* _Source document_

** start **

|
/*
------------------------------------------------------------------------------
A license is hereby granted to reproduce this software source code and
to create executable versions from this source code for personal,
non-commercial use. The copyright notice included with the software
must be maintained in all copies produced.
THIS PROGRAM IS PROVIDED "AS IS". THE AUTHOR PROVIDES NO WARRANTIES
WHATSOEVER, EXPRESSED OR IMPLIED, INCLUDING WARRANTIES OF
MERCHANTABILITY, TITLE, OR FITNESS FOR ANY PARTICULAR PURPOSE. THE
AUTHOR DOES NOT WARRANT THAT USE OF THIS PROGRAM DOES NOT INFRINGE THE
INTELLECTUAL PROPERTY RIGHTS OF ANY THIRD PARTY IN ANY COUNTRY.
Copyright (c) 1995, John Conover, All Rights Reserved.
Comments and/or bug reports should be addressed to:
john@johncon.com (John Conover)
------------------------------------------------------------------------------
lexicon.c, lexical analysis for infix/postfix notation
enum token_type lexicon (char *buffer, char *token);
get the next token from buffer, placing it in token and return the
lexicon value of the token-the lexicon value is one of enum
token_type; token must be adequately large to hold the parsed
token (eg., it should be at least twice as large as buffer)

** end **

* _Problem description_
According to the lexicon.c source header, how large should the token be?

* _Material provided_
** start **

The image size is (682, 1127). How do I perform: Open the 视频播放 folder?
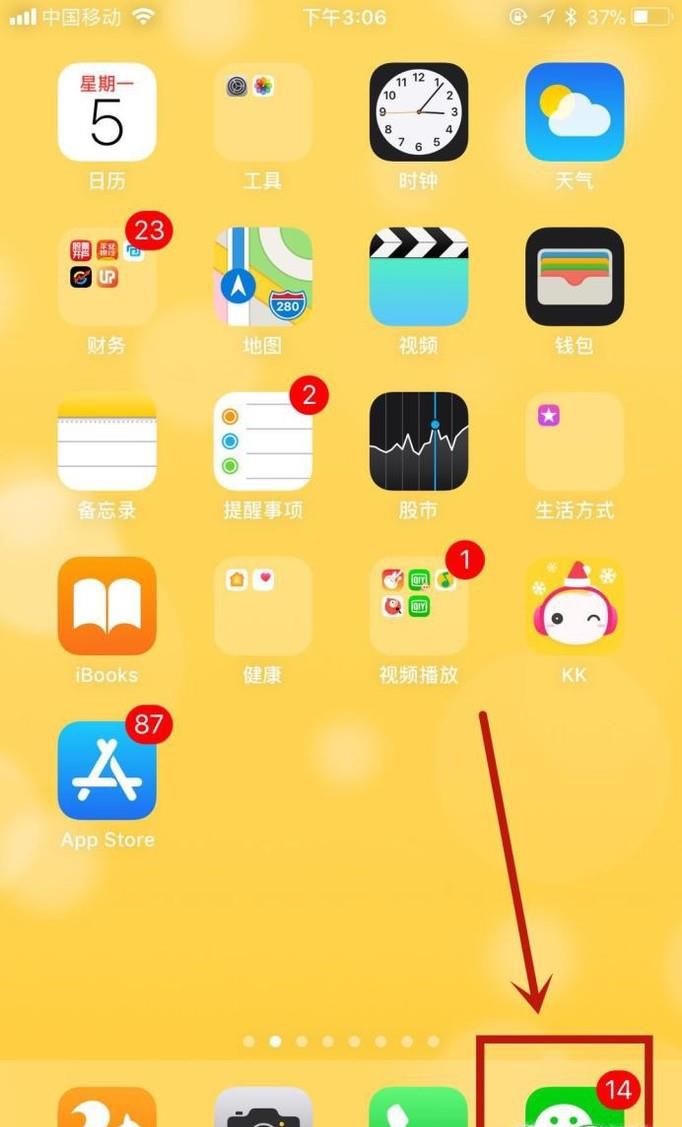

** end **

* _Solution_
At least twice as large as the buffer.